视网膜色素上皮细胞通过分泌含有miR-4488的外泌体抑制糖尿病视网膜病变进展的机制研究

目的　探讨视网膜色素上皮细胞通过分泌含有miR-4488的外泌体抑制糖尿病视网膜病变进展的分子机制。方法　将人视网膜色素上皮细胞系ARPE-19细胞分为空白组、高糖组。将人视网膜微血管内皮细胞（HRMECs）分为NG组、HG组、NG+外泌体组和HG+外泌体组。空白组、NG组和NG+外泌体组细胞用含5.5 mmol·L^-1正常浓度葡萄糖的培养基培养24 h；高糖组、HG组和HG+外泌体组细胞用含30 mmol·L^-1高浓度葡萄糖的培养基培养24 h；NG+外泌体组和HG+外泌体组细胞在培养基中分别加入空白组或高糖组ARPE-19细胞分泌的外泌体40 μg·L^-1。PKH67绿色荧光标记外泌体；利用CCK-8法、Transwell小室法检测HRMECs增殖、迁移和血管生成。取空白组和高糖组ARPE-19细胞外泌体进行miRNA微阵列分析。采用双荧光素酶报告分析检测miR-4488和转化生长因子β受体Ⅱ（TGFβR2）基因序列的靶向关系。采用Western blot或免疫荧光染色检测各组HRMECs中TGFβR2、Smad2、p-Smad2ser467或Desmin、α-平滑肌肌动蛋白（α-SMA）的表达。结果　空白组和高糖组ARPE-19细胞分泌的被PKH67标记的外泌体加入培养基后都可被HRMECs吸收。与NG组相比，HG组HRMECs细胞增殖率、迁移率、血管结点数和血管总长度、TGFβR2和p-Smad2ser467蛋白表达量、Desmin和α-SMA蛋白荧光强度均增加（均为P<0.05）；与HG组相比，HG+外泌体组上述指标均被逆转（均为P<0.05）；NG+外泌体组与NG组上述指标相比差异均无统计学意义（均为P>0.05）。与空白组相比，高糖组ARPE-19细胞分泌的外泌体中miR-4488相对表达量增加，且miR-4488模拟物和TGFβR2wt共转染可增加双荧光素酶活性（均为P<0.05）。结论　在高糖条件下，ARPE-19细胞释放的外泌体可通过miR-4488/TGFβR2/Smad信号通路抑制HRMECs间充质转化。

Inhibition mechanism of retinal pigment epithelial cells-induced miR-4488-containing exosomes on diabetic retinopathy

Objective　To investigate the inhibition mechanism of retinal pigment epithelial (RPE) cells-induced miR-4488-containing exosomes on diabetic retinopathy (DR). Methods　ARPE-19 cells were divided into the blank group and high glucose group.

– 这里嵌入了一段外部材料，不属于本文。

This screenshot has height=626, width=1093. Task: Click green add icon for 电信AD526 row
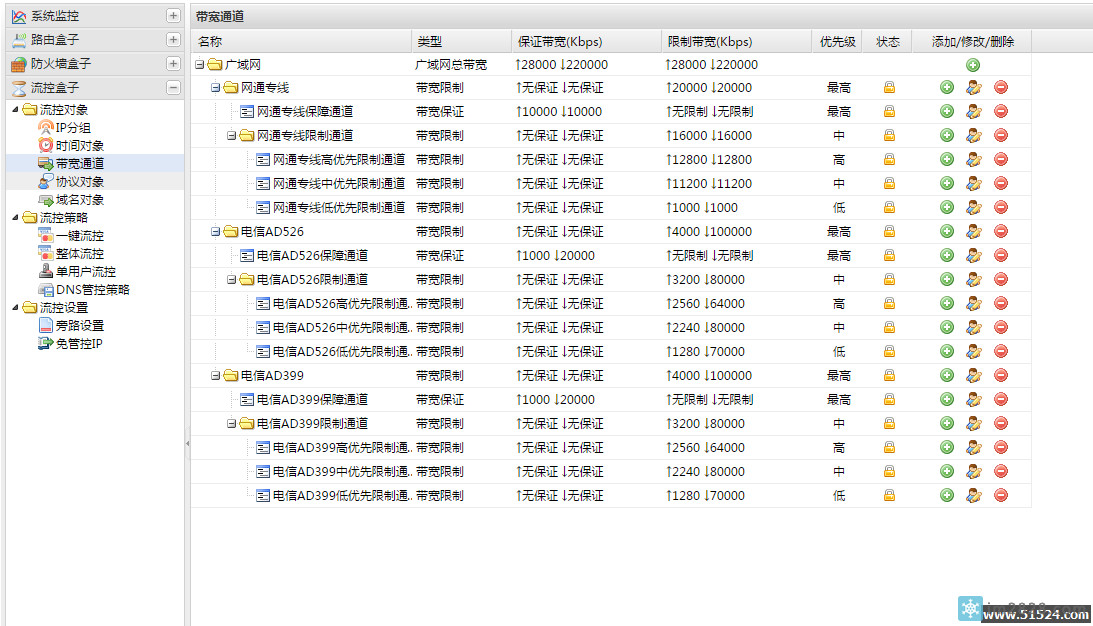[x=946, y=232]

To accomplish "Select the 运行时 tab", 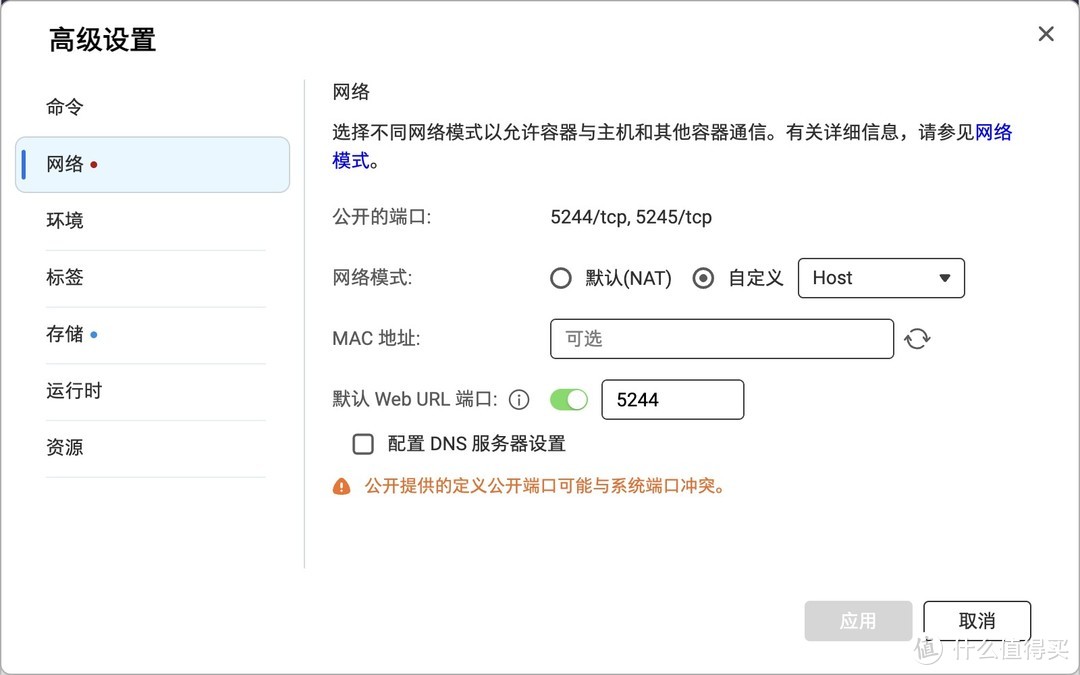I will [x=74, y=391].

Human retinal microvascular endothelial cells (HRMECs) were divided into the NG group, HG group, NG+Exo group, and HG+Exo group. Cells in the blank group, NG group, and NG+Exo group were cultured in medium containing 5.5 mmol·L^-1 glucose for 24 hours, cells in the high glucose group, HG group, and HG+Exo group were cultured in medium containing 30 mmol·L^-1 glucose for 24 hours, and cells in the NG+Exo group and HG+Exo group were cultured in medium added with 40 μg·L^-1 of exosomes secreted by ARPE-19 cells in the blank group and high glucose group, respectively. Exosomes were labeled with PKH67 green fluorescence, and the proliferation, migration and angiogenesis of HRMECs were detected by CCK-8 and Transwell assays. The ARPE-19 cells-induced exosomes in the blank group and high glucose group were analyzed by miRNA microarray. Dual-luciferase reporter gene was used to detect the targeting relationship between miR-4488 and transforming growth factor beta receptor II (TGFβR2) gene sequences. The expression levels of TGFβR2, Smad2, p-Smad2ser467 or Desmin, and α-smooth muscle actin (α-SMA) in HRMECs were detected by Western blot and immunofluorescence staining. Results　PKH67-labeled exosomes secreted by ARPE-19 cells in the blank group and high glucose group were absorbed by HRMECs after being added to the medium. Compared with the NG group, the proliferation and migration of HRMECs, number of vascular nodes, length of vessels, protein expression of TGFβR2 and p-Smad2ser467, and the fluorescence intensity of Desmin and α-SMA increased in the HG group (all P<0.05). However, the above indexes were reversed in the HG+Exo group compared with the HG group (all P<0.05). There was no significant difference in the above indexes between the NG+Exo group and the NG group (all P>0.05). Compared with the blank group, the relative expression of miR-4488 was increased in the high glucose group, and the cotransfection of miR-4488 mimics and TGFβR2wt increased the dual-luciferase activity (all P<0.05). Conclusion　Under the high glucose, ARPE-19 cells-induced exosomes can inhibit HRMECs mesenchymal transition via miR-4488/TGFβR2/Smad signaling pathway.